# Problems and tasks
A. List every case name that the passage below on pretext in a Title VII case mentions.
B. Extend the excerpt below on the pretext stage of a Title VII case with a few more sentences.

# Extract to read
....
The real question boils down, as it often does in a Title VII case, to the third stage of the McDonnell Douglas formula. The question is if the plaintiff has introduced sufficient evidence to demonstrate a genuine issue whether defendants proffered justification is merely a pretext for discrimination. Furnco, supra, 438 U.S. at 578, 98 S.Ct. at 2950, 57 L.Ed.2d at 968. A plaintiff can offer proof that the neutral reason offered by the defendant has not in fact been applied alike to Blacks and Whites or that the defendant's reason is simply not worthy of credence. Burdine, supra, 450 U.S. at 256, 101 S.Ct. at 1095, 67 L.Ed.2d at 217.
....
# Given material

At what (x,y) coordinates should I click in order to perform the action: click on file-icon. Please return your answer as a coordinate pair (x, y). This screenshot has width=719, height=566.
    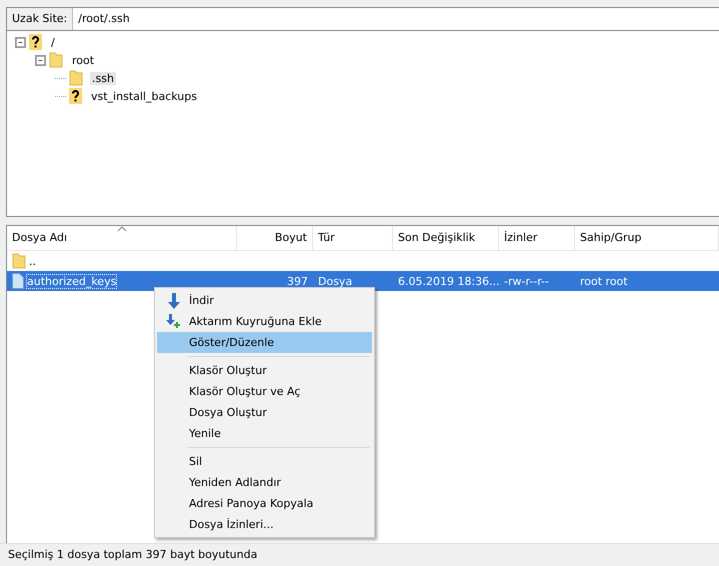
....
# Expected results
A. McDonnell Douglas, Furnco, Burdine

B.
42

In Mason v. Continental Ill. Nat. Bank, 704 F.2d 361 (7th Cir.1983), the Seventh Circuit Court of Appeals affirmed the decision of the district court granting a defendant's motion for summary judgment in a racial discrimination case bought under 42 U.S.C. § 1981. A Black employee of the bank alleged that she was denied a promotion because of her race. The plaintiff argued that racial animus played a role in the bank's decision to give the appointment to another employee.11 The circumstances the plaintiff asserted created a genuine issue of material fact amounting to a claim that defendant's reason for selecting someone other than herself were phony or pretextual. The Court stated that it is not the law that when two (2) qualified people, one (1) Black and one (1) White, apply for a job for which the White person is eventually selected, that the Black is entitled to a trial on complaint of discrimination merely because the reasons given by the employer might be "phony".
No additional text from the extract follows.